D-glucose + ATP ⇌   D-glucose-6-phosphate + ADP

D-glucose-6-phosphate + NAD(P)+ ⇌   D-6-phosphogluconate + NAD(P)H + H+

• CK-MB activity: This is assessed by the inhibition of the activity of the M monomer by the addition to the serum sample of an antibody to the M monomer. This inhibits CK-MM and the M unit of CK-MB. The activity of CK-BB is unaffected, but is normally undetectable in serum, hence the remaining enzyme activity in serum is due to the B unit of CK-MB. It is assayed by the above coupled assay procedure and the activity doubled to give an estimate of the CK-MB activity. An alternative assay uses a double antibody technique: CK-MB is bound to anti-CK-MB coated on microparticles, the resulting complex washed to remove non-bound forms of CK and anti-CK-MM conjugated to alkaline phosphatase added. It binds to the antibody–antigen complex, is washed to remove unbound materials and assayed using 4-methylumbelliferone phosphate as substrate, the released 4-methylumbelliferone being measured by its fluorescence and expressed as a concentration (μg l −1 ) rather than as enzyme activity.

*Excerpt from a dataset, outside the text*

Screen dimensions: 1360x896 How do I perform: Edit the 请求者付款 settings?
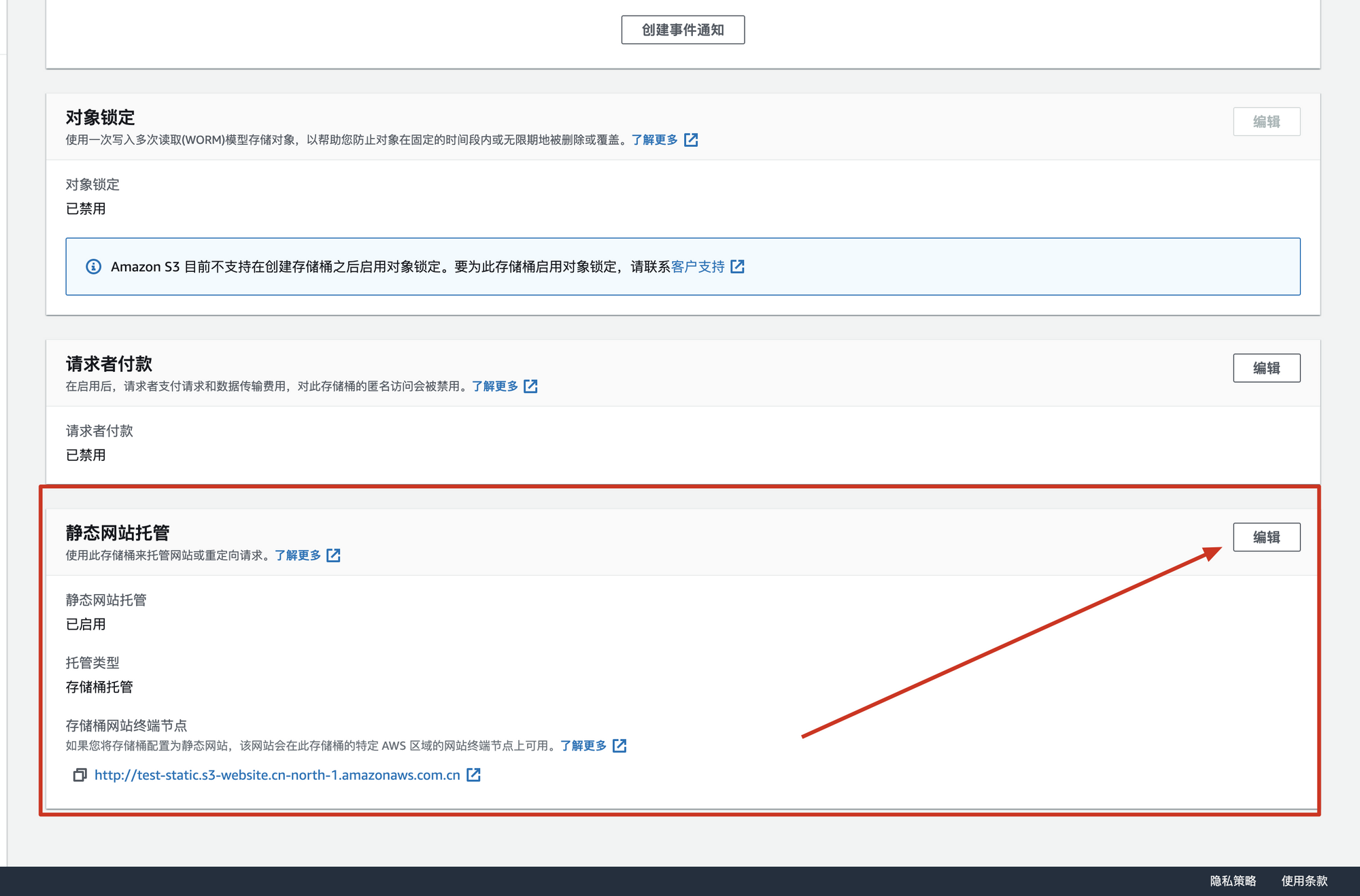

Fig1. Serum enzyme activity as well as myoglobin and troponin I concentration changes following a myocardial infarction. Changes are expressed as a multiple of the upper limit of the reference range. Values vary according to the severity of the event, but the time course of each profile is characteristic of all events. In current practice in the UK, only troponin and CK or CK-MB are used.

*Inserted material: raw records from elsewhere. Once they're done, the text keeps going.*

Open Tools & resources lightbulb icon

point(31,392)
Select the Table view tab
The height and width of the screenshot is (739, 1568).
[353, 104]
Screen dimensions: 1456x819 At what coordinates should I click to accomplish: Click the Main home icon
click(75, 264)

The measurement of CK and troponin concentrations, together with plasma potassium, glucose and arterial blood gases, is routinely used to monitor the recovery of patients following a myocardial infarction. A patient may experience a second myocardial infarction within a few days of the first. In such cases, the pattern of serum enzymes shown in Figure 1 is repeated, with the new pattern being superimposed on the remnants of the first profile. CK-MB is the best initial indicator of a second infarction since the levels of troponin may not reflect a secondary event.

The sensitivity and specificity of an electrocardiogram (ECG) and diagnostic enzymology in the management of heart disease are complementary. The specificity of an ECG is 100%, whilst that of enzyme measurements is 90%; however, the sensitivity of ECG is 70%, whilst that of troponin measurement can be up to 94% depending on the cut-off value used.